Призрак киллера — страница 6 из 69

«Клиент» остановился около кафе под звучным названием «Звездопад» — довольно заурядной «стекляшкой», какими полна Москва, не имеющая представления о приличной архитектуре и уютных местах встреч. Ни в одном нормальном европейском городе в подобные «стекляшки» просто не вошел бы ни один человек, там противно, а в Москве это считается в порядке вещей, и никто не понимает, как это неуютно. В «стекляшках» царит непринужденный дух веселья. Там веселятся люди, не знающие ничего лучшего, обреченные всю свою жизнь провести в этих хлевах…

«Что ему тут надо?» — с недоумением подумал Щелкунчик про своего «клиента». Сначала он решил, что человек просто зашел, чтобы выпить кофе и купить сигарет, но потом по времени отсутствия понял, что гражданин Кисляков решил остаться внутри надолго.
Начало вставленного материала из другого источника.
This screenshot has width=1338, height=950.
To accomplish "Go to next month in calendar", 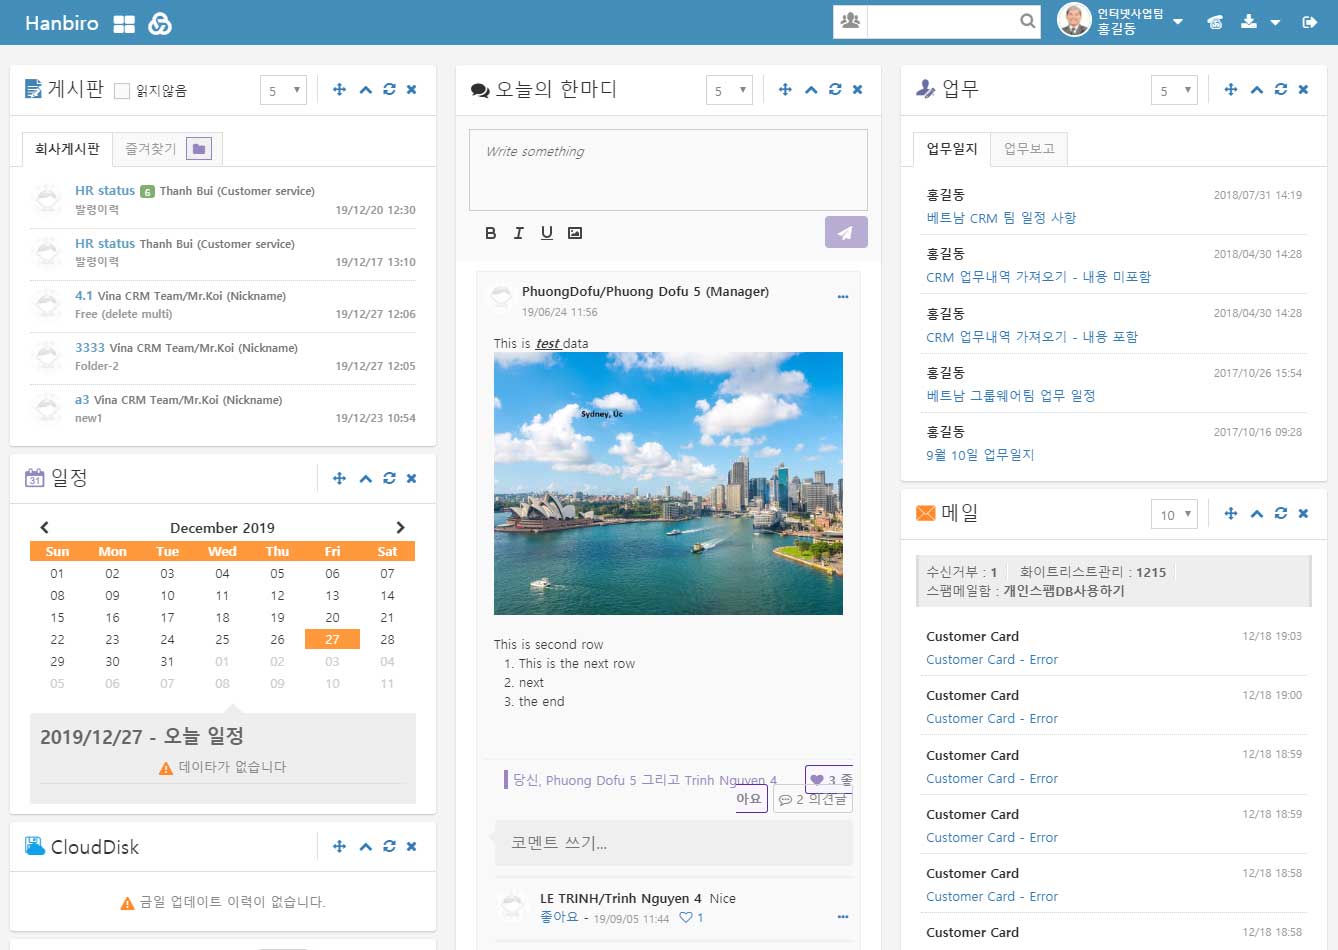I will pyautogui.click(x=400, y=527).
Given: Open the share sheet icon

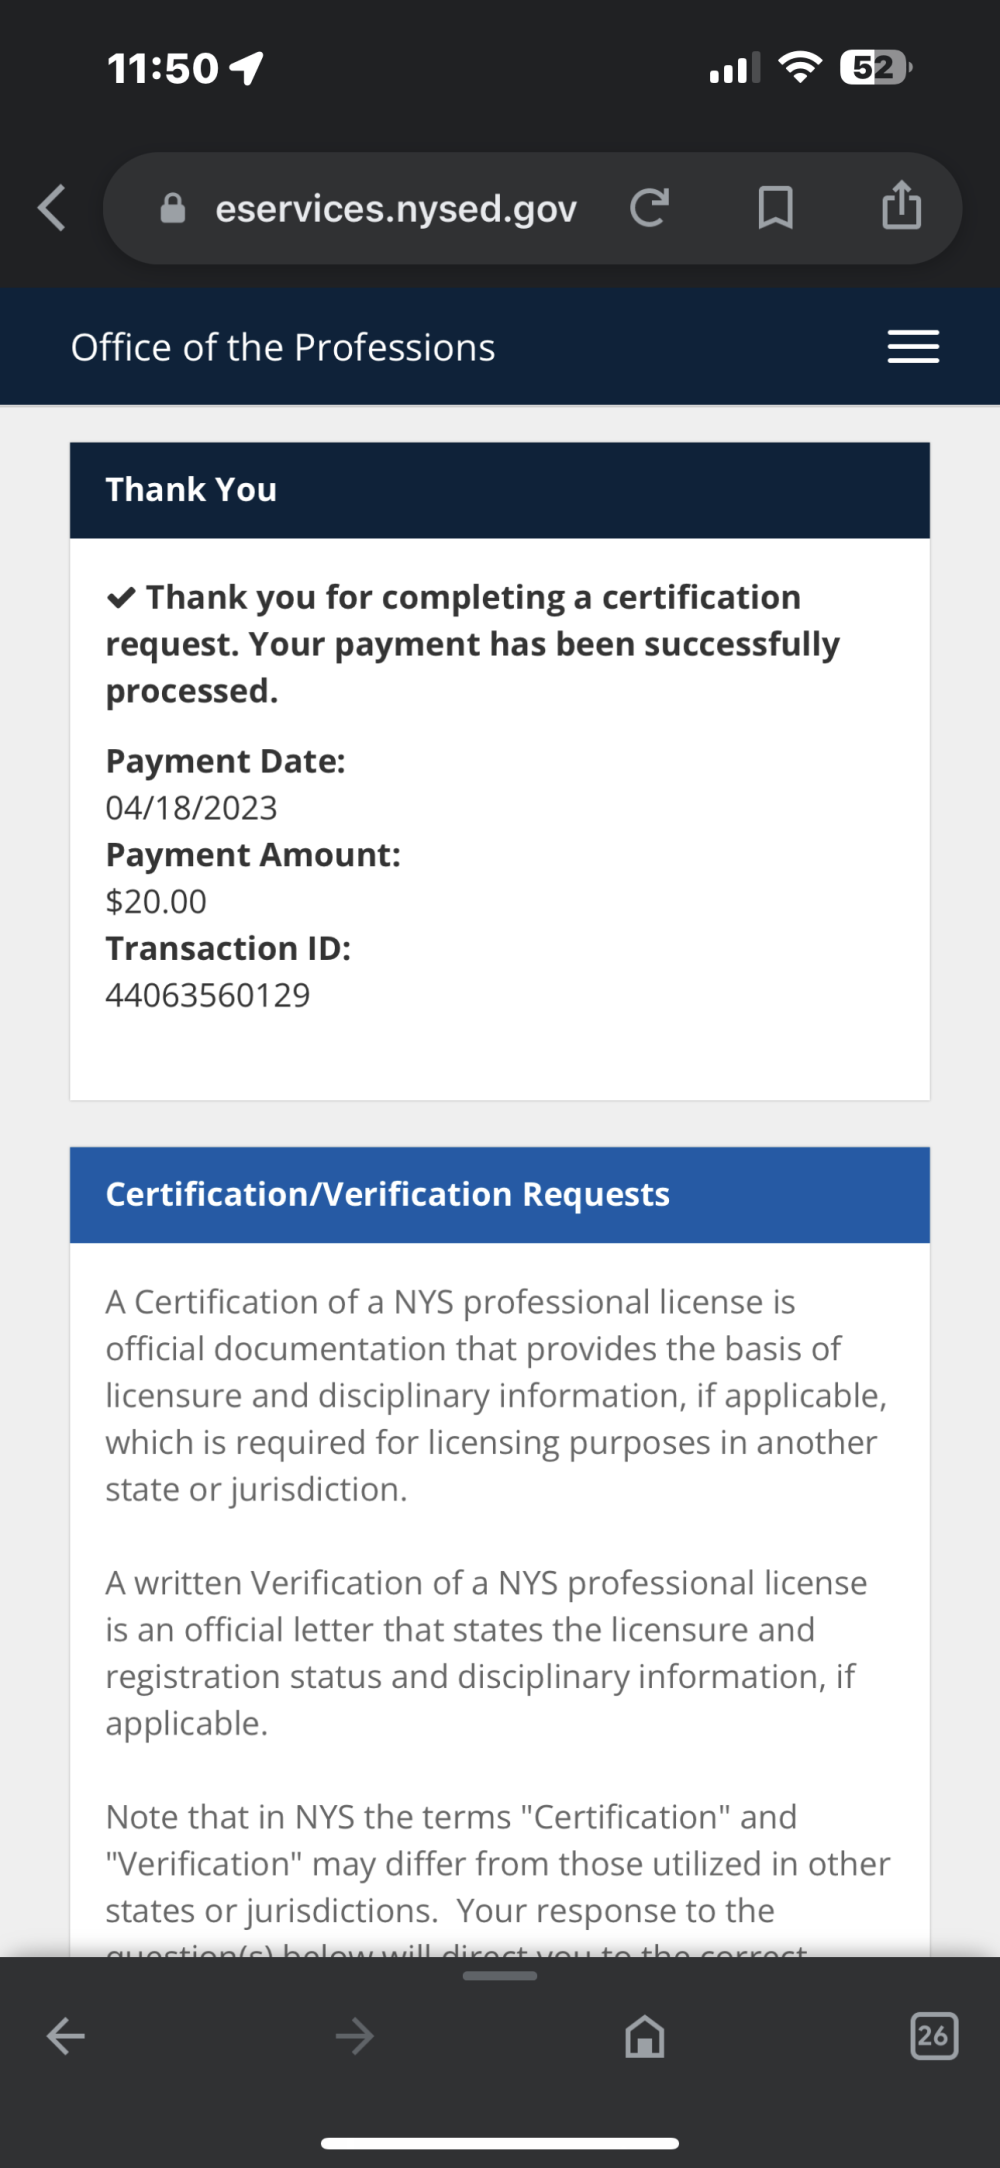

Ну что ж, Щелкунчик вышел из машины и подумал, что настало, может быть, время для того, чтобы поближе посмотреть на человека, которого предстояло в недалеком будущем лишить жизни.

Народу внутри было немного, но все сидели как-то странно, небольшими группами по три-четыре человека.

Щелкунчик заказал себе у стойки чашку кофе, потом сел за столик и нашел глазами «клиента». Он сидел неподалеку и был увлечен разговором с некоей личностью.

Личность была малопрезентабельная. Парнишка лет восемнадцати, бледный, с тонкой, как у цыпленка, шеей, одет неважно.

Разговор был, казалось, глубоко интимным. Во всяком случае, оба говорили негромко, доверительно, сблизив головы над столиком.

«Ну и компания», — брезгливо подумал Щелкунчик, хотя его это и не касалось. Что ему за дело до будущего трупа?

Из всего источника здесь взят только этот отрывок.